§ **The data**
————————

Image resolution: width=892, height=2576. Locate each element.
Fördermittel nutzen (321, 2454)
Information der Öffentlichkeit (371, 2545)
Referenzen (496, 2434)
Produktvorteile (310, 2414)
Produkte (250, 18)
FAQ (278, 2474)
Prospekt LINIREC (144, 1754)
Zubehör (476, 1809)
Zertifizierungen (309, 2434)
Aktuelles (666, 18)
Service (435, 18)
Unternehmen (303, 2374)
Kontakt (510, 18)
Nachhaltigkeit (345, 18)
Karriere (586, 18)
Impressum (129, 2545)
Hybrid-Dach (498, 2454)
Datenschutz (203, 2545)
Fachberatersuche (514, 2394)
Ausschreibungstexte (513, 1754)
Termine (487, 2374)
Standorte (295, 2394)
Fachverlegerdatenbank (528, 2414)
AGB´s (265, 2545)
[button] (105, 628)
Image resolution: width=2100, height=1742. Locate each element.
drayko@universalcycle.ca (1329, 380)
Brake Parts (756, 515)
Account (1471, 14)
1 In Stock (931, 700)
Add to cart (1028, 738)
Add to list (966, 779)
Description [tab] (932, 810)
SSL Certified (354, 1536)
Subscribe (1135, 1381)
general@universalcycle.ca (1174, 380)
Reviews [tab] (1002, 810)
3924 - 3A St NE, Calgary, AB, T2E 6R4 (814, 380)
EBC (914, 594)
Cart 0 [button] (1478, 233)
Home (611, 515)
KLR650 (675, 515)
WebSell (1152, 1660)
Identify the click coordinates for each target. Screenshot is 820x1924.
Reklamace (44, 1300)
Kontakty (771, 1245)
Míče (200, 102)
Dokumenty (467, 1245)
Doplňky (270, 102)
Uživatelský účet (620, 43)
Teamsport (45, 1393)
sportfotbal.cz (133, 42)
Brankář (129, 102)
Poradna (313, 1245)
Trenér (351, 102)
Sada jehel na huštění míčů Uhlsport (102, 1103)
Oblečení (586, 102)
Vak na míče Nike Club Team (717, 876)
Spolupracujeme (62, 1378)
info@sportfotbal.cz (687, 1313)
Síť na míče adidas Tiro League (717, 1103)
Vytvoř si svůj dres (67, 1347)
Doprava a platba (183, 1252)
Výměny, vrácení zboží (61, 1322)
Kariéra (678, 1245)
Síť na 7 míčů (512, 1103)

————————

§ **What this task involves**
The full listing above should be reproduced exactly.

§ **Response box**
Image resolution: width=892, height=2576. Locate each element.
Fördermittel nutzen (321, 2454)
Information der Öffentlichkeit (371, 2545)
Referenzen (496, 2434)
Produktvorteile (310, 2414)
Produkte (250, 18)
FAQ (278, 2474)
Prospekt LINIREC (144, 1754)
Zubehör (476, 1809)
Zertifizierungen (309, 2434)
Aktuelles (666, 18)
Service (435, 18)
Unternehmen (303, 2374)
Kontakt (510, 18)
Nachhaltigkeit (345, 18)
Karriere (586, 18)
Impressum (129, 2545)
Hybrid-Dach (498, 2454)
Datenschutz (203, 2545)
Fachberatersuche (514, 2394)
Ausschreibungstexte (513, 1754)
Termine (487, 2374)
Standorte (295, 2394)
Fachverlegerdatenbank (528, 2414)
AGB´s (265, 2545)
[button] (105, 628)
Image resolution: width=2100, height=1742. Locate each element.
drayko@universalcycle.ca (1329, 380)
Brake Parts (756, 515)
Account (1471, 14)
1 In Stock (931, 700)
Add to cart (1028, 738)
Add to list (966, 779)
Description [tab] (932, 810)
SSL Certified (354, 1536)
Subscribe (1135, 1381)
general@universalcycle.ca (1174, 380)
Reviews [tab] (1002, 810)
3924 - 3A St NE, Calgary, AB, T2E 6R4 (814, 380)
EBC (914, 594)
Cart 0 [button] (1478, 233)
Home (611, 515)
KLR650 (675, 515)
WebSell (1152, 1660)
Identify the click coordinates for each target. Screenshot is 820x1924.
Reklamace (44, 1300)
Kontakty (771, 1245)
Míče (200, 102)
Dokumenty (467, 1245)
Doplňky (270, 102)
Uživatelský účet (620, 43)
Teamsport (45, 1393)
sportfotbal.cz (133, 42)
Brankář (129, 102)
Poradna (313, 1245)
Trenér (351, 102)
Sada jehel na huštění míčů Uhlsport (102, 1103)
Oblečení (586, 102)
Vak na míče Nike Club Team (717, 876)
Spolupracujeme (62, 1378)
info@sportfotbal.cz (687, 1313)
Síť na míče adidas Tiro League (717, 1103)
Vytvoř si svůj dres (67, 1347)
Doprava a platba (183, 1252)
Výměny, vrácení zboží (61, 1322)
Kariéra (678, 1245)
Síť na 7 míčů (512, 1103)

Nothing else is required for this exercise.